When I was growing up, there used to be a phrase for a person or a business enterprise that could be trusted to do the right thing. That phrase was “on the level”. In the grand scheme of things, my life experience to date is fairly short, so it is distressing to me that the idea of someone being “on the level” seems to be some kind of quaint notion from yesteryear. Once upon a time, it was fairly easy to distinguish what was legitimate and what was too good to be true.

Unfortunately, in modern times, we are surrounded on a daily basis with scams. From the spam in our e-mail inbox to the “price rollbacks” offered by virtually every retailer, there is very little that I see across the landscape as “on the level”. Even adding something to your meal from the fast food menu for “another dollar” seems like an honest bargain, until you realize two years later that you can’t fit through the doorway without coating your hips and shoulders with margarine.

After a while, what tends to happen is people become numb to the ugliness around them and get consumed by it, rather than feeling like they are spending their lives swimming upstream under the delusion of something wonderful greeting you at the river’s source, even though it never comes into view. Maybe it’s all the psychedelic music I’ve cheerfully listened to in my life, or maybe it’s my love of oceans, lakes and rivers, but I’m here to tell you that I’ll keep swimming for the rest of us.

I read two stories this week that make me believe that the idea of “on the level” is poised for a comeback. The first news came to me this past Wednesday, when the latest wide-ranging HEAT teams busts were announced in a joint statement by the Department of Justice and the Department of Health and Human Services. In all, 107 people at various levels of decision making in the health care chain were charged with false billing to the Medicare program totalling $452 million. Fifty-nine of those charged were from (say it with me!) South Florida, with the majority of the remainder coming from the high fraud areas of Baton Rouge, Los Angeles, Houston, Chicago and Detroit. We even had one defendant from Alabama, so let me take this opportunity to welcome those in the Yellowhammer State (yes, I had to look that up) to the world of Medicare Fraud arrests.

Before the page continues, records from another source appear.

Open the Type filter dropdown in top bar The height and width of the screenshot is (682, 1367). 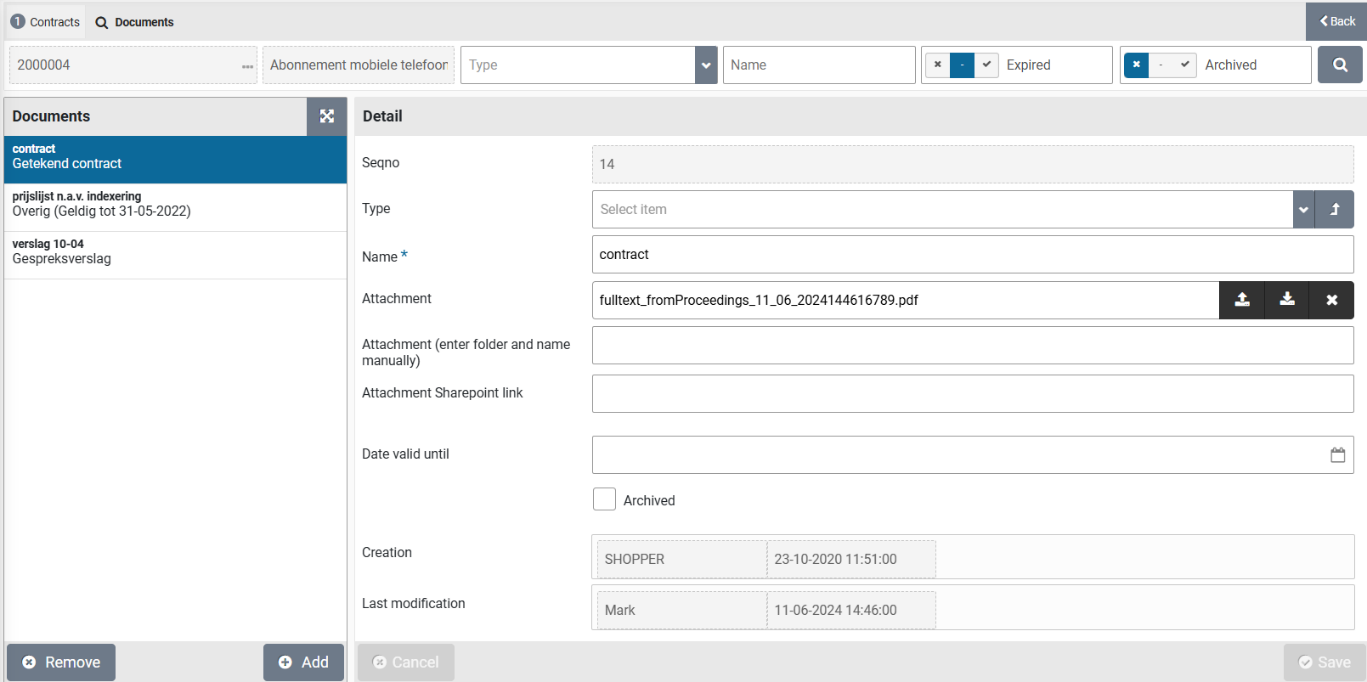click(706, 65)
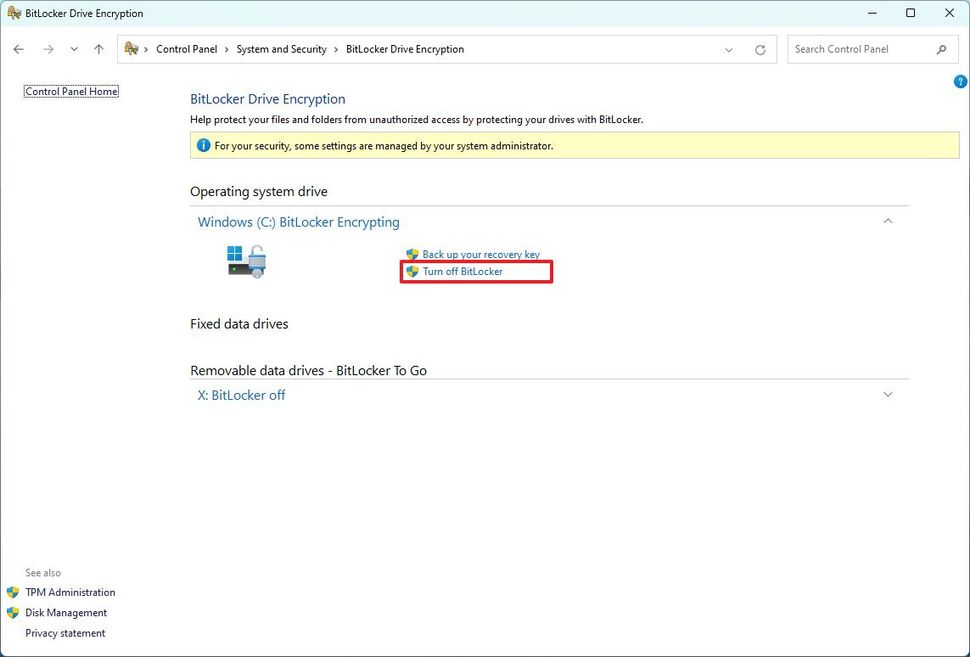The image size is (970, 657).
Task: Open the recent pages dropdown
Action: [73, 48]
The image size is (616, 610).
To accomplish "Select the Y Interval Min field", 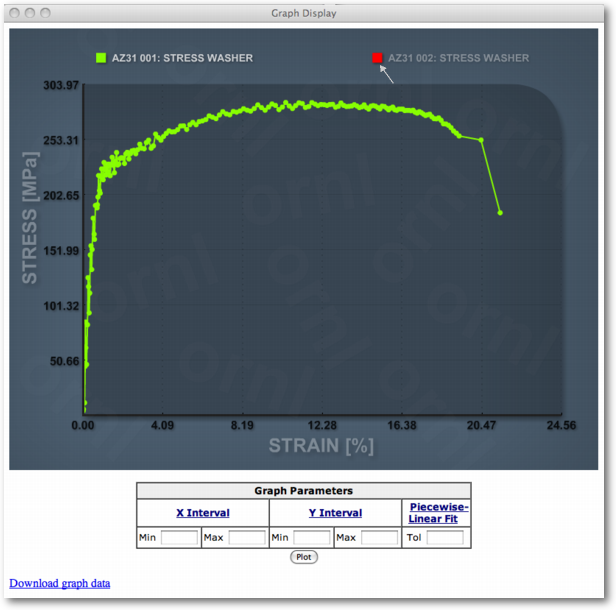I will pyautogui.click(x=312, y=538).
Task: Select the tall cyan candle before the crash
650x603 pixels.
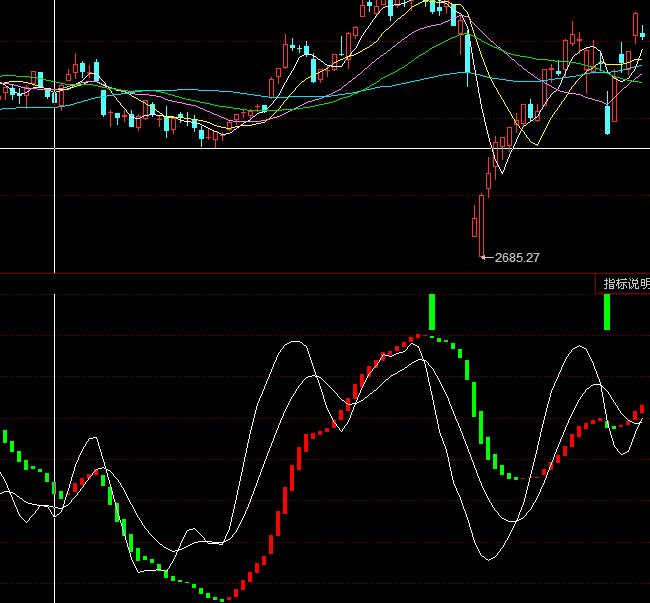Action: [x=467, y=53]
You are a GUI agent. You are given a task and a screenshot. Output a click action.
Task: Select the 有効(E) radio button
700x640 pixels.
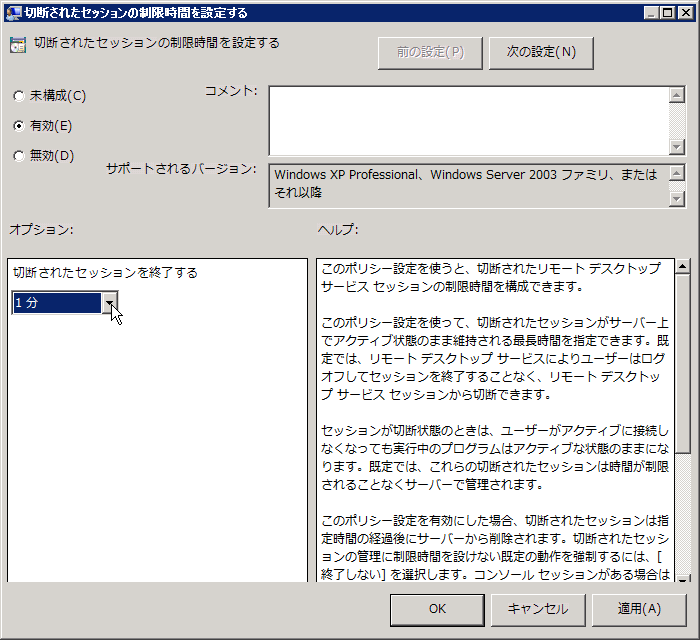click(x=18, y=126)
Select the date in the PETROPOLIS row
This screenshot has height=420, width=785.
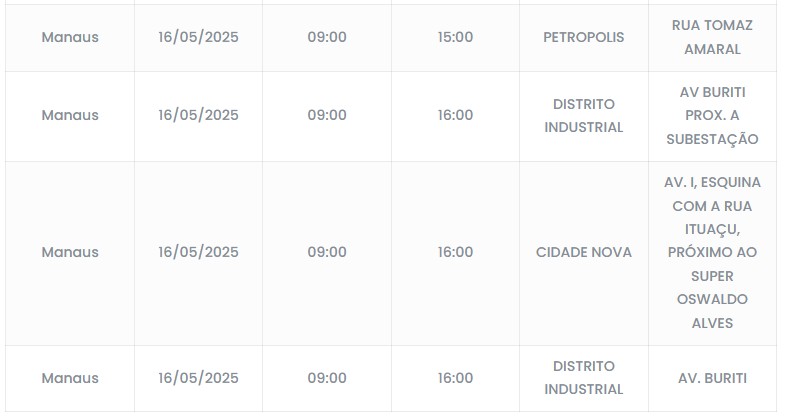click(198, 37)
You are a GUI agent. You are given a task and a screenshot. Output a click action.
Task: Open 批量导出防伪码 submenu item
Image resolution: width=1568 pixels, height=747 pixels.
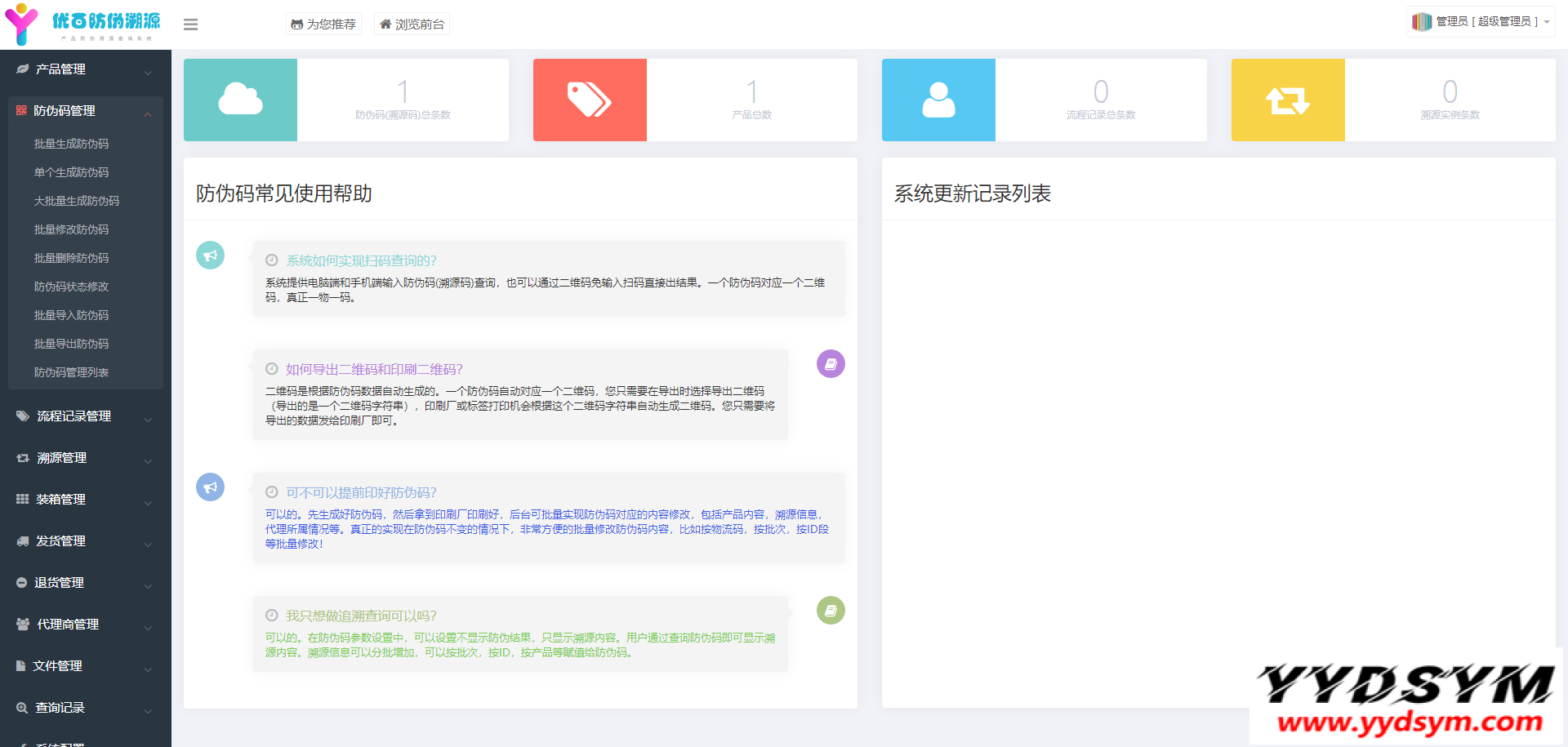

In addition to the “perp walks” in many cities, Medicare suspended payments to 52 providers based on aberrant billing patterns and what they called “credible allegations of fraud”. I find this to be the most interesting announcement by the team, as this indicates to me that the predictive modeling technology implemented by CMS last July is beginning to prove it’s worth, albeit on a small scale thus far. There is still a long way to go to expunge the Medicare program of fraud (as indicated by this insightful comment from my blog posting this past Wednesday that begs for a larger audience), but anytime providers of ill repute are led away in handcuffs, my soul does a Daffy Duck “Woo Hoo” Dance.

The other bit of news from the true crime files came in this morning, and has a connection to one of the many places I’ve lived in my life. In 2010, a pharmaceutical distribution center for drug giant Eli Lilly located in Enfield, Connecticut (past home base number 2 of 12) was robbed of over $70 million of Prozac and Zyprexa in a sophisticated heist. Thanks to a long investigation by local and federal authorities, 12 arrests were made in Florida this week against individuals who ran a cargo heist ring up and down the East Coast. In addition to the Eli Lilly robbery, the same ring was involved in cargo thefts at truck stops in Pennsylvania, Ohio and Tennessee, as well as a similar heist at a GlaxoSmithKline warehouse in Virginia. A statement from Eli Lilly indicated that the remaining drugs recovered as part of the arrests will eventually be destroyed. 

While two news releases will not completely restore the idea of entities being “on the level”, it is to the benefit of those in the medical field who are working hard to do the right thing that those players acting in bad faith are removed from the field. It continues to be a swim upstream, but for a small window of time, the rocks we encountered on this part of our journey were made of Styrofoam.